Galaxy Size Evolution
Massive galaxies at high redshift (z>2) are observed to be substantially more compact — by factors of three to five — than present-day galaxies of equivalent stellar mass. A 10^{11} solar mass elliptical galaxy at z~2 has an effective radius of ~1 kpc compared to ~5 kpc for a present-day counterpart. Standard ΛCDM explains this through 'inside-out' growth: compact high-redshift galaxies grow by accreting smaller satellites that deposit stars at larger radii through minor mergers, progressively puffing up the effective radius while adding little stellar mass. However, the required rate and character of minor mergers at each epoch remain in tension with observed merger rates, and the smoothness of the inferred size growth requires an implausibly steady supply of appropriately sized satellites arriving at the right radii. Successive Collision Theory provides an alternative growth mechanism through the evolution of the angular momentum distribution. Early galaxies were kinematically compact because the angular momentum inherited at formation was concentrated in the inner regions near the collision node seed, producing high central surface densities.
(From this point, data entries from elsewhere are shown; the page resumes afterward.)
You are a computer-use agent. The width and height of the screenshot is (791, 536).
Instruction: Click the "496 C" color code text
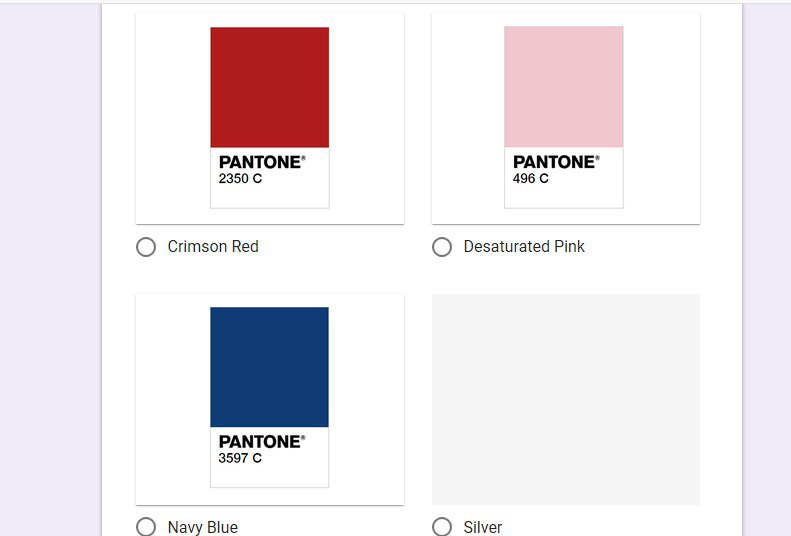[531, 178]
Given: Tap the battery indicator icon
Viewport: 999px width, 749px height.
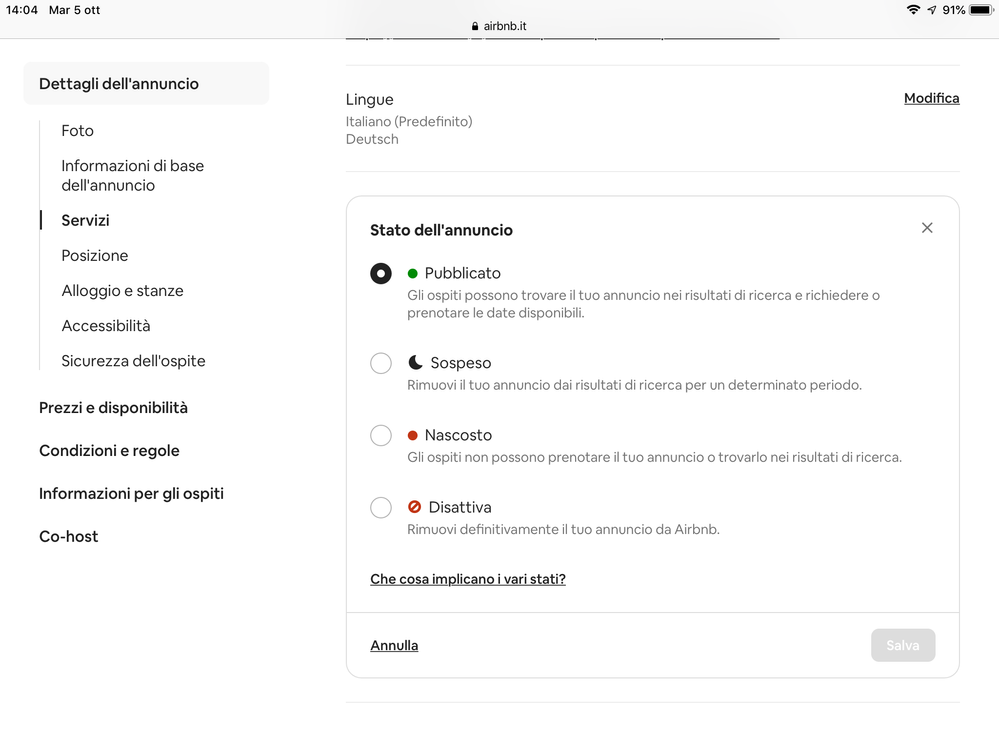Looking at the screenshot, I should pyautogui.click(x=983, y=10).
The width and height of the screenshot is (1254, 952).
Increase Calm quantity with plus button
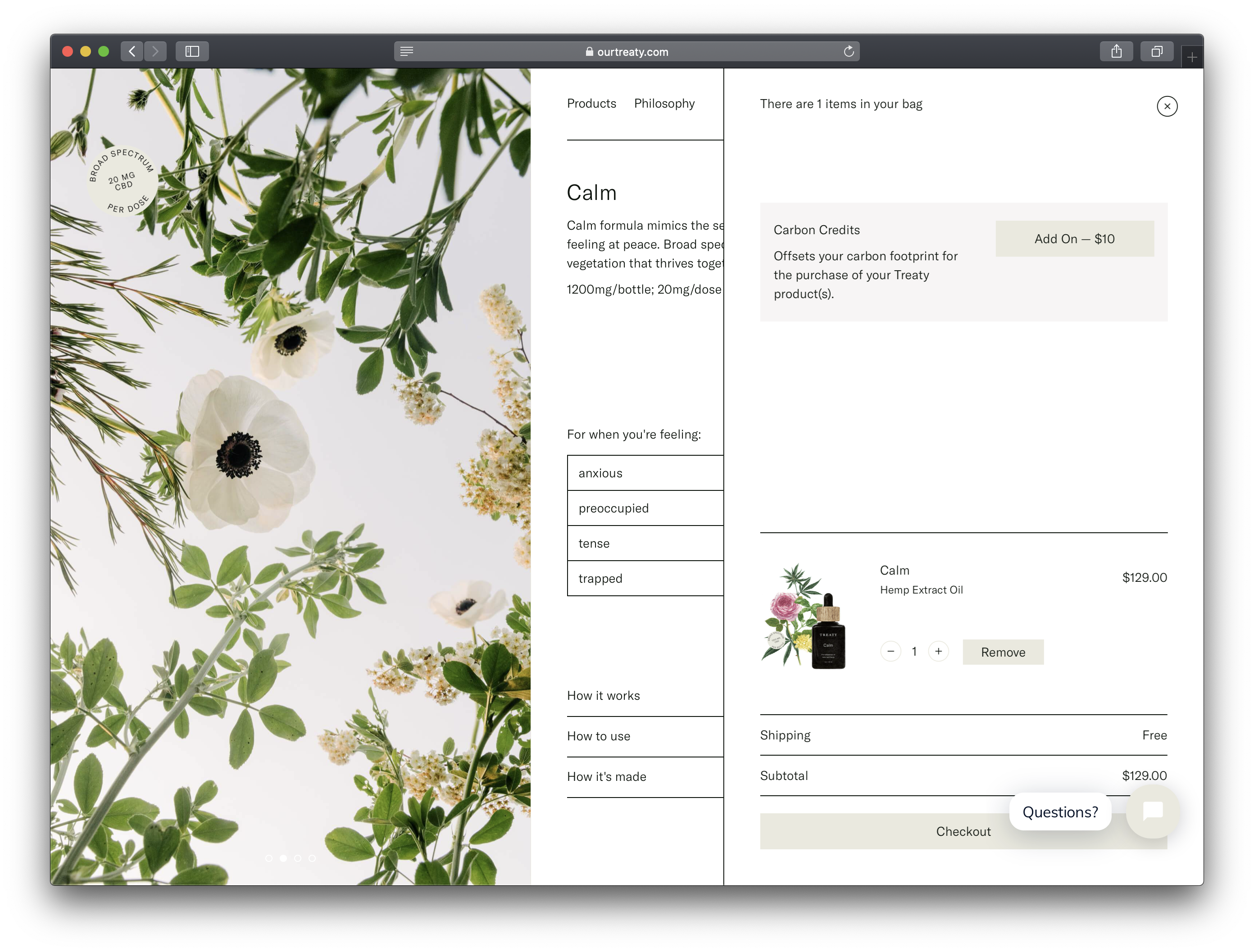[x=938, y=652]
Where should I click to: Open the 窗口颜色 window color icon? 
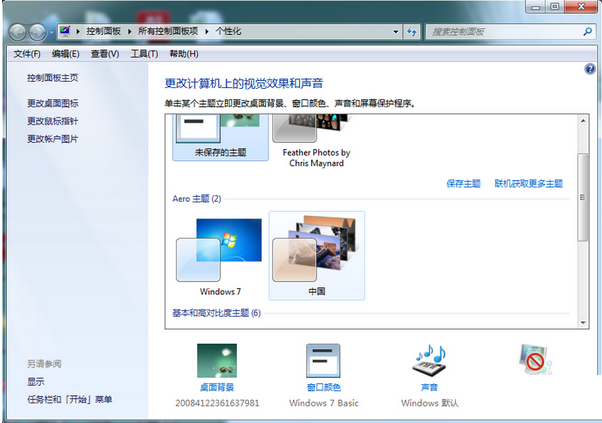coord(323,364)
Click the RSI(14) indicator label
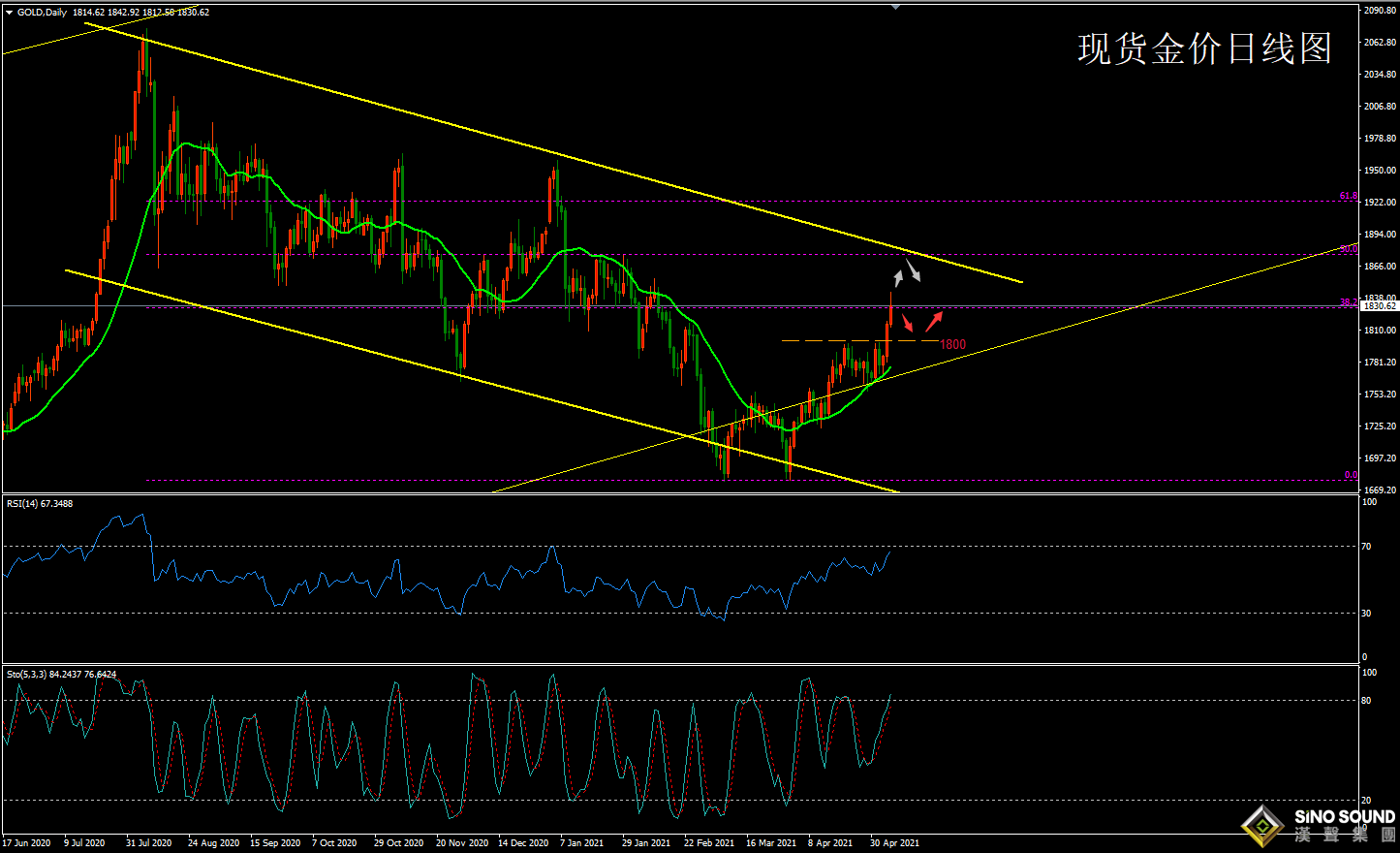This screenshot has height=853, width=1400. point(39,504)
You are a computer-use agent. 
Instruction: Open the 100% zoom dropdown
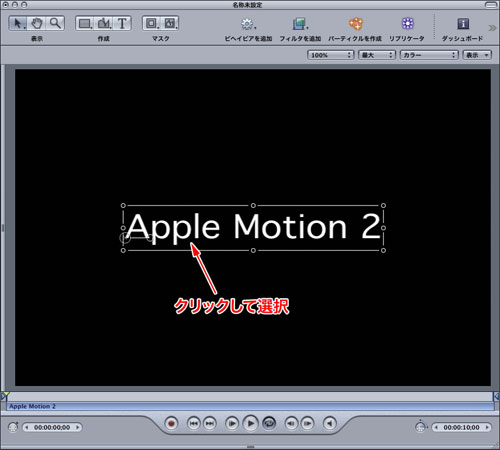click(x=330, y=55)
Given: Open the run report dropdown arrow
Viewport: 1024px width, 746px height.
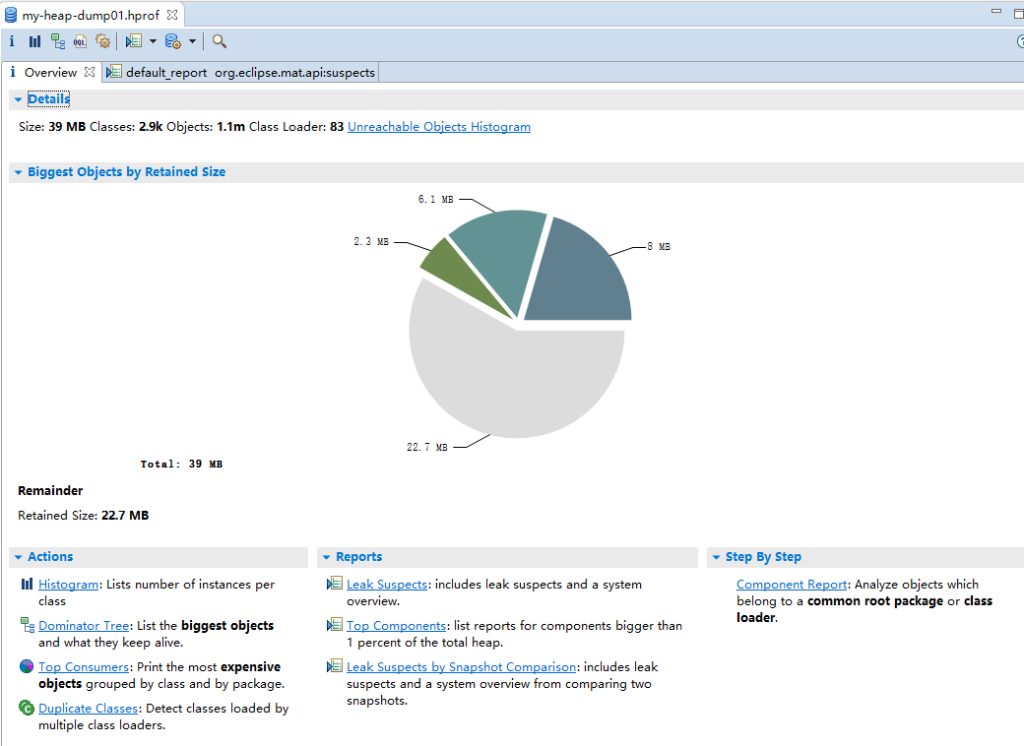Looking at the screenshot, I should click(153, 41).
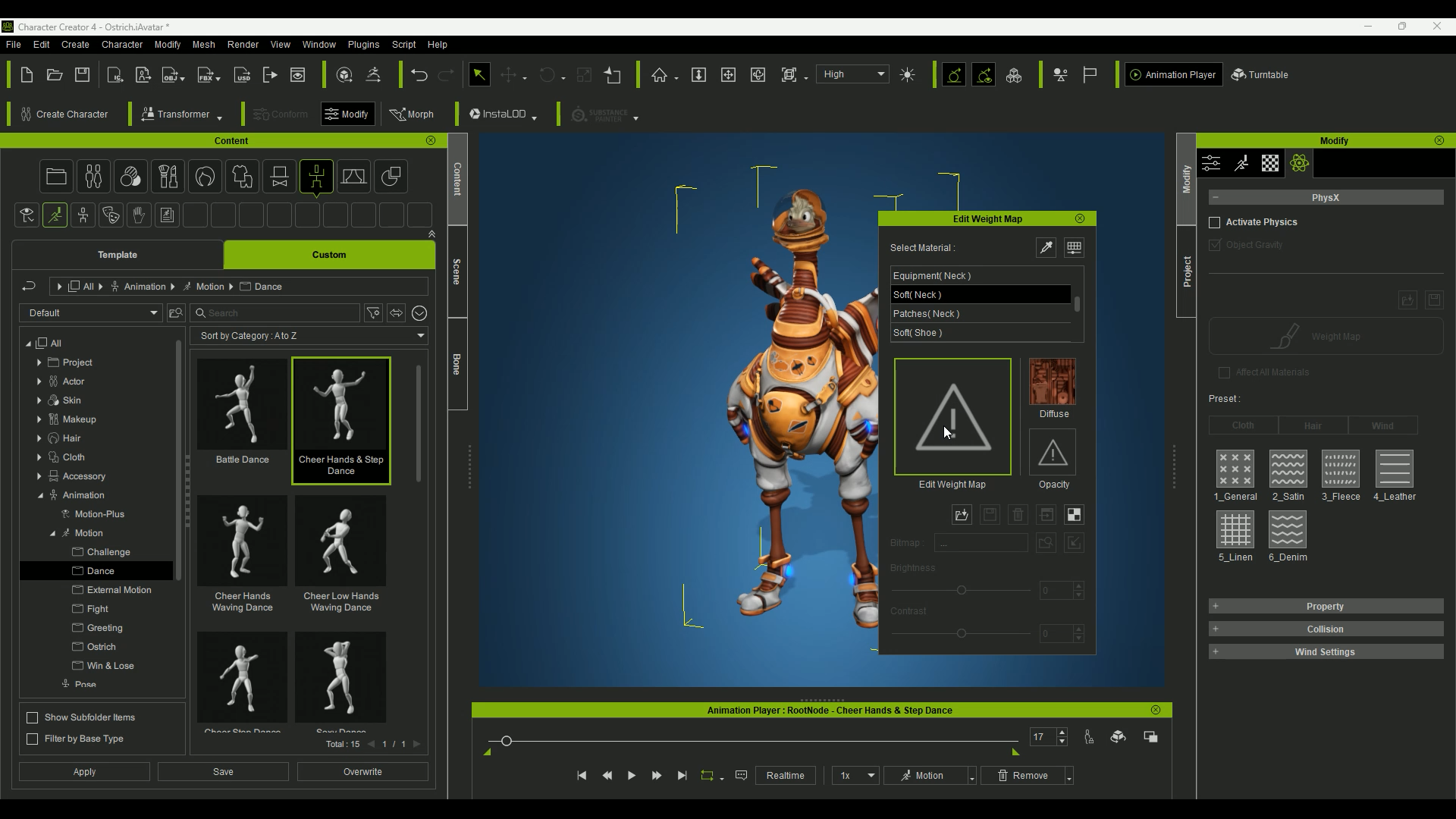Check Show Subfolder Items

click(x=33, y=717)
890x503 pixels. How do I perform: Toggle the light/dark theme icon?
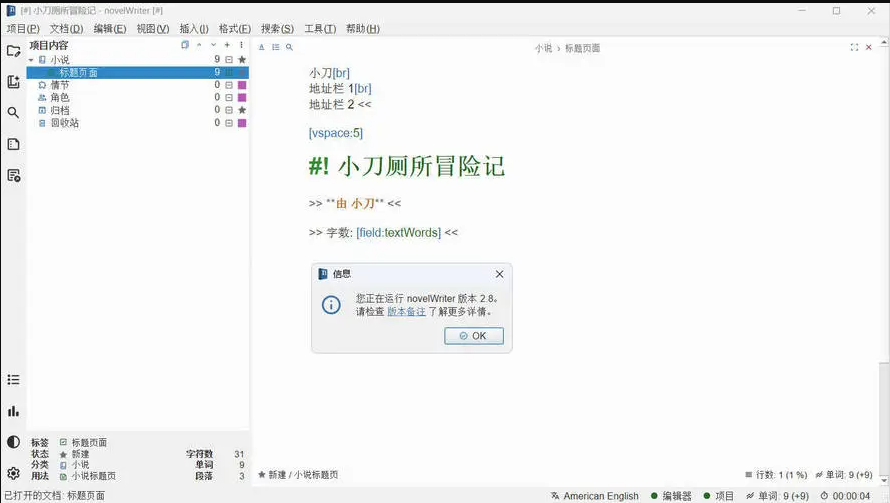click(13, 442)
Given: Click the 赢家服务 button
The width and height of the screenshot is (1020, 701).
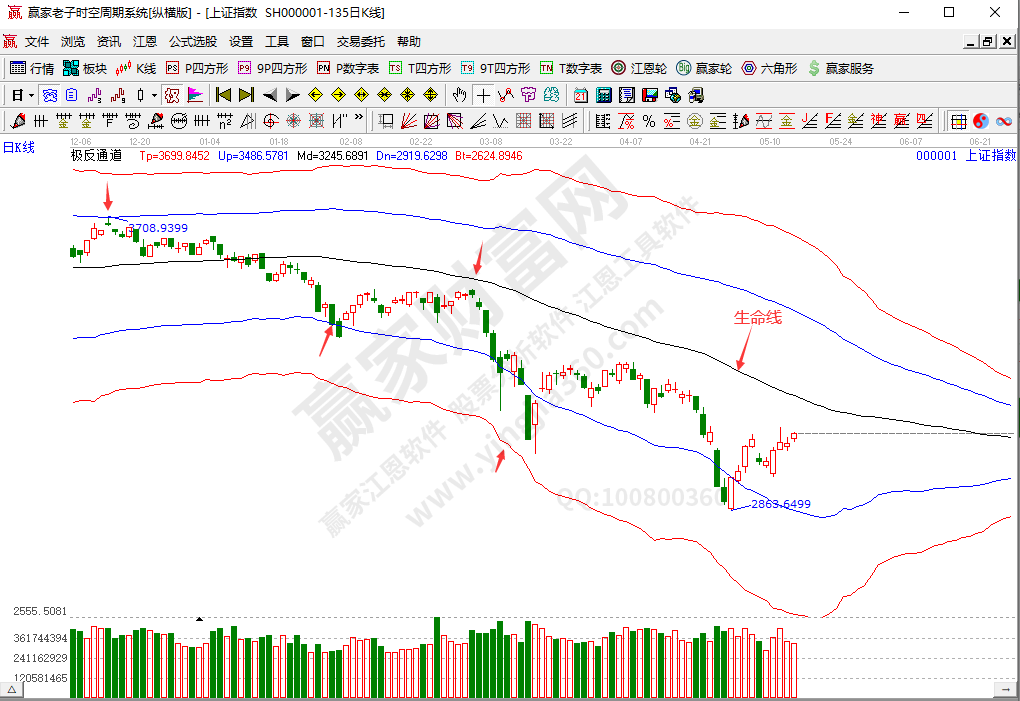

As cosmic time advances, the tensor mesh dissipation weakens the hierarchical gravitational binding above the galaxy scale, reducing the confinement of angular momentum within the galaxy's potential well. Gas and stellar streams that were previously bound within the inner regions of the galaxy — held by the deep potential reinforced by parent-frame gravitational superposition — gradually expand outward as the effective potential softens. This gravitational expansion is not a dramatic event but a slow, continuous puffing driven by the secular weakening of the parent-frame binding. Simultaneously, ongoing accretion from the filamentary network deposits material preferentially at large radii — not because of satellite mergers but because the angular momentum of the accreted material, set by the filament's angular momentum inheritance, places infalling gas on orbits that circularize at radii well outside the existing stellar mass. The combination of gradual potential softening and angularly supported accretion at large radii produces the observed compact-to-extended size evolution without requiring fine-tuned satellite merger rates.